Round-Up Ready Coca Plants
goneutt writes "Wired reports that an herbicide resistant breed of the coca plant has been found in Columbia after years of government spraying. It also appears that the process happend via selective breeding rather than gene manipulation, but it's an outside possibility that it was engineered. What does this mean about drug control policy and the extensive use of one herbicide repeatedly. Does this point the way of the future for other weeds?"
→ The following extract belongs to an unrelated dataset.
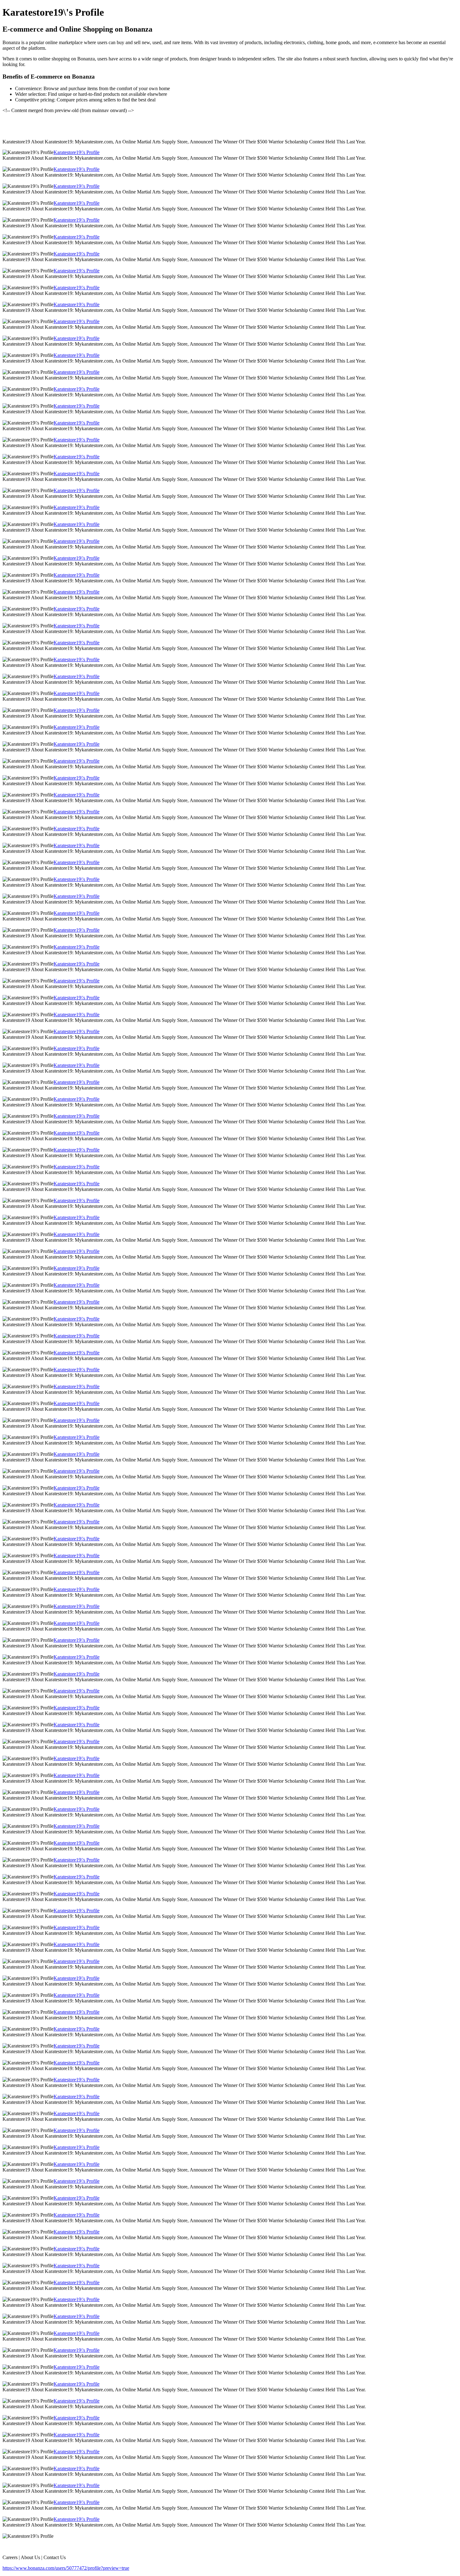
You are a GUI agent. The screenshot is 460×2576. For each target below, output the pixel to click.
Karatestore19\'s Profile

It's Colombia, not Columbia.
I don't understand what is so shocking about this. Animals are known to adapt to their environments, why can't plants? After all, there aren't the same types of plants there were in the age of the dinosaurs. They had to evolve somehow.
So a few sturdy plants survived, then mutated. Then the mutated plants thrived, and grew an adaption to the chemical.
I think scientists are really starting to get the "God" mentality -- Surely Nature would not fend for itself, after all! Nature couldn't have possibly done the smart thing without the help from Godlings.
-- RJ
HERE
but it's an outside possibility that it was engineered.
Except that according to the Wired article it wasn't an outside possibility since they didn't find any evidence of genetic tampering. The conclusion was that it was natural selection.
Doesn't matter if it is native according to Merriam-Webster:
1 a (1) : a plant that is not valued where it is growing and is usually of vigorous growth; especially : one that tends to overgrow or choke out more desirable plants
Except that Kazakhstan is larger and less poor than Colombia.
In fact, dictionary.com agrees with me.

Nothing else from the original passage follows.